**** Supplied data

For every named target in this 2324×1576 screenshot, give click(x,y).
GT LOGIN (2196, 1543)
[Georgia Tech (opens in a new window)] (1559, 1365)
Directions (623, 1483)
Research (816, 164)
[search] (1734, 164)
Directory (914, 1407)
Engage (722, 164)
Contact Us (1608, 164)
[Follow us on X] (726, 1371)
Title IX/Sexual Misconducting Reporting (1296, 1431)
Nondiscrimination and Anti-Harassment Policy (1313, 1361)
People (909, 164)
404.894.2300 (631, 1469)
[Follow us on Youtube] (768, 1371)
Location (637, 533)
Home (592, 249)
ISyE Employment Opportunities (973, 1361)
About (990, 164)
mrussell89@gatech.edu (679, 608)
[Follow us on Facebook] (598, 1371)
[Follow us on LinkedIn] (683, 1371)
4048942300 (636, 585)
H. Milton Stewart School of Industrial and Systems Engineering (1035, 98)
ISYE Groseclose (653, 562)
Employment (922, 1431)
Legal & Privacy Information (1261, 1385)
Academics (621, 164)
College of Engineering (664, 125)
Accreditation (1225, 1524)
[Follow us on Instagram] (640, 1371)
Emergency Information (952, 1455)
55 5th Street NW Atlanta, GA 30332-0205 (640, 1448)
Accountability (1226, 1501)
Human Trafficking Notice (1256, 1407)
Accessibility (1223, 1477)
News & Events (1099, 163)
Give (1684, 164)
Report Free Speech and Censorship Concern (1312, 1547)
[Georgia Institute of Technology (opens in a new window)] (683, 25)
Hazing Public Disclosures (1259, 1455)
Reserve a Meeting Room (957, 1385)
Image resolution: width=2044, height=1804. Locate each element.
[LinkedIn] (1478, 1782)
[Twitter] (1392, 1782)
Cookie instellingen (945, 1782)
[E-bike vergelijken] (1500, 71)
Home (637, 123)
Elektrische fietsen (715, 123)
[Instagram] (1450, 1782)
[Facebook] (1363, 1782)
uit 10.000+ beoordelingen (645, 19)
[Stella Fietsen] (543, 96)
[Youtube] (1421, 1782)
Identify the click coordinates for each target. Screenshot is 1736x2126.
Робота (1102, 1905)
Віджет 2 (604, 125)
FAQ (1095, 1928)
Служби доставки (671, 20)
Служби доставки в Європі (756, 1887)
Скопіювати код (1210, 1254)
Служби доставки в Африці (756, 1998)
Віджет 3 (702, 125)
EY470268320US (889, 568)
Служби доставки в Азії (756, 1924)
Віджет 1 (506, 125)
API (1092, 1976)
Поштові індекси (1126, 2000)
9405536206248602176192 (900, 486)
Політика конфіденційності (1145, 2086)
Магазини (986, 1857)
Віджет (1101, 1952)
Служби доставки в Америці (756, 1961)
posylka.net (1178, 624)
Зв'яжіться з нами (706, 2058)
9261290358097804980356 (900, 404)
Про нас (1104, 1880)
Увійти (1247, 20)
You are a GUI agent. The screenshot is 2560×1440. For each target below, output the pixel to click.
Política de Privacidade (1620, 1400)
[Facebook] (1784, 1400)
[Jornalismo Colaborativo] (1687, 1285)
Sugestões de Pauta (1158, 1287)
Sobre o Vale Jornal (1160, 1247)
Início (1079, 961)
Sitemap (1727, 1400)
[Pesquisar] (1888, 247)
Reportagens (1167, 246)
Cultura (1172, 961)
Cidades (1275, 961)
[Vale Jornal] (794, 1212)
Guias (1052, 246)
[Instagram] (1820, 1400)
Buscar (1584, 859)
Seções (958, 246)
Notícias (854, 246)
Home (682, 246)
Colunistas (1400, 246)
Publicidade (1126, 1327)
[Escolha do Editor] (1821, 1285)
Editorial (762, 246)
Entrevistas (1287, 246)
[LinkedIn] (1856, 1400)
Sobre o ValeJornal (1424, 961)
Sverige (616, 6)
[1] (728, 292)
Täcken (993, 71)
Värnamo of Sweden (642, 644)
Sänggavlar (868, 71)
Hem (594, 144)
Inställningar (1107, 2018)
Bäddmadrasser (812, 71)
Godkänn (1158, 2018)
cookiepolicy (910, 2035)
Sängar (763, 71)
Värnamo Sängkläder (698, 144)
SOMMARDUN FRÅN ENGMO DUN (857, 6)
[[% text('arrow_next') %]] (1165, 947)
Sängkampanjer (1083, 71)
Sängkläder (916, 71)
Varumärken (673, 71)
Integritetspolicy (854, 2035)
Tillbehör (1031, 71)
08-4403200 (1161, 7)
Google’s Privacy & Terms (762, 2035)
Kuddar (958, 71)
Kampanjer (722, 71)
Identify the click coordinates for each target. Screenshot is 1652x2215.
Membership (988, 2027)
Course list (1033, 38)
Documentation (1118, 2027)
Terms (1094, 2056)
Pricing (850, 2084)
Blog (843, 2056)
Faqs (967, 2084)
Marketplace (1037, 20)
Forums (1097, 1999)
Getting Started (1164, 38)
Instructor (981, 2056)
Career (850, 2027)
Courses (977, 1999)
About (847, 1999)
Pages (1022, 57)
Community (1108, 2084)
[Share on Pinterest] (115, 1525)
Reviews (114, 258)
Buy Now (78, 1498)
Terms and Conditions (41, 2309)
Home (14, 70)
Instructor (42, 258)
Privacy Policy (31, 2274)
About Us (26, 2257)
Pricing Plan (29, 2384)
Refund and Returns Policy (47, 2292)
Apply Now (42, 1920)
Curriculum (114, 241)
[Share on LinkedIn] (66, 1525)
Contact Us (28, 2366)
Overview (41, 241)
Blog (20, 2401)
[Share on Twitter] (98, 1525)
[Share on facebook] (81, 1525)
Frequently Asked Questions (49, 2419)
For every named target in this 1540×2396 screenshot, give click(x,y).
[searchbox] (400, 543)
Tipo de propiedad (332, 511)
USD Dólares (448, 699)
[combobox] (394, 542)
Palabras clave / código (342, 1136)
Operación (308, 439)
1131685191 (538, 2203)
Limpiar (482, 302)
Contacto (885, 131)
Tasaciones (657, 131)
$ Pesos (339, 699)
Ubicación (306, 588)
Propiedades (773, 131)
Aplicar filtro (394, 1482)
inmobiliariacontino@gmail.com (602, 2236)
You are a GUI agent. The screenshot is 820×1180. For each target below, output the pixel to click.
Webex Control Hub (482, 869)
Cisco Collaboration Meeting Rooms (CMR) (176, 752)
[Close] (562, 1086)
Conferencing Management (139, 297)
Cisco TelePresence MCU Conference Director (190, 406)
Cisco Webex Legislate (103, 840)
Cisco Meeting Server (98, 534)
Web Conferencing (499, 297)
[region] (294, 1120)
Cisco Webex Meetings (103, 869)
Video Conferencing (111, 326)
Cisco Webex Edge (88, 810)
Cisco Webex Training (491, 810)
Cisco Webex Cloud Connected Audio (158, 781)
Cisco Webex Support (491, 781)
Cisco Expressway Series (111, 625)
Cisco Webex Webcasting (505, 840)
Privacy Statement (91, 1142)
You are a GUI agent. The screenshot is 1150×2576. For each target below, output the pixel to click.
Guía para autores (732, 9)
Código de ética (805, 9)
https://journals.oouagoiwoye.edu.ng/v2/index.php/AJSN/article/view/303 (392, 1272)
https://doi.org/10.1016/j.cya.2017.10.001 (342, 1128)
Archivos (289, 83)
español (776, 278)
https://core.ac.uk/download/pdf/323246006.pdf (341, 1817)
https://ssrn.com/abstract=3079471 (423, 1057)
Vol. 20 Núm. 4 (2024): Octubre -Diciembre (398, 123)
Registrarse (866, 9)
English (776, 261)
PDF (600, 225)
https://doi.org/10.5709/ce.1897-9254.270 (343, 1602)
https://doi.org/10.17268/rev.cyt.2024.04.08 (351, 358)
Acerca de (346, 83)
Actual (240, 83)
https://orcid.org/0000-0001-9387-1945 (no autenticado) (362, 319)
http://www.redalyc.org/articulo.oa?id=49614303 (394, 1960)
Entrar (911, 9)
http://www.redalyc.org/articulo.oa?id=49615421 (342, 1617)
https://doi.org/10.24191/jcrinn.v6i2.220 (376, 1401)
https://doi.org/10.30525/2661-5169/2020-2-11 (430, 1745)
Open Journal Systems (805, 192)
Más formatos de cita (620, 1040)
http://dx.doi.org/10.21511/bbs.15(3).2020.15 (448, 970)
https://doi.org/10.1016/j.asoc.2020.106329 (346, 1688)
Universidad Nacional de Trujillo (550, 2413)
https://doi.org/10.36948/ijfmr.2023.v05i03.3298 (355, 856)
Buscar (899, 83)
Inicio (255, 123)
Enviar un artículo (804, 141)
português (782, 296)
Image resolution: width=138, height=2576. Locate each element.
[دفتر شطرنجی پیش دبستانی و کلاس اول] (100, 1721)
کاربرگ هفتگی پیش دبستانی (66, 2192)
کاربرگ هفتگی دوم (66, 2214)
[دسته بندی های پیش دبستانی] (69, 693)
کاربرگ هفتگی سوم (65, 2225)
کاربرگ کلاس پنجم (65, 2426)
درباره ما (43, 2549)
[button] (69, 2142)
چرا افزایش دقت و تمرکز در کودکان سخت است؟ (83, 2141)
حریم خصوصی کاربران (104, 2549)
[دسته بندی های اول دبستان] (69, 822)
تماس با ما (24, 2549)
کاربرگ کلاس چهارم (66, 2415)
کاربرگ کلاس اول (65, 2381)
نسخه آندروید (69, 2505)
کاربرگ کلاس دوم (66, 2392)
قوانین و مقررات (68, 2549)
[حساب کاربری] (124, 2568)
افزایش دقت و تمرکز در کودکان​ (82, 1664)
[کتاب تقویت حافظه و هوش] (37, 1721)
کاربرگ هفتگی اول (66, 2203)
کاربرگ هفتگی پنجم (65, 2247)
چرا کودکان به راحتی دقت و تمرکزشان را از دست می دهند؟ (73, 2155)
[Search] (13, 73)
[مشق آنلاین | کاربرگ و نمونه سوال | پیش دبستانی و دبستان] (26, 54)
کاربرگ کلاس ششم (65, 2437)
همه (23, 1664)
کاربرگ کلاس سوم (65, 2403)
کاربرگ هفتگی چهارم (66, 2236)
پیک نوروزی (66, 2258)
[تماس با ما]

********

Wherever "Värnamo" appears in a line of the entries, copy that line.

Värnamo of Sweden (642, 644)
Värnamo Sängkläder (698, 144)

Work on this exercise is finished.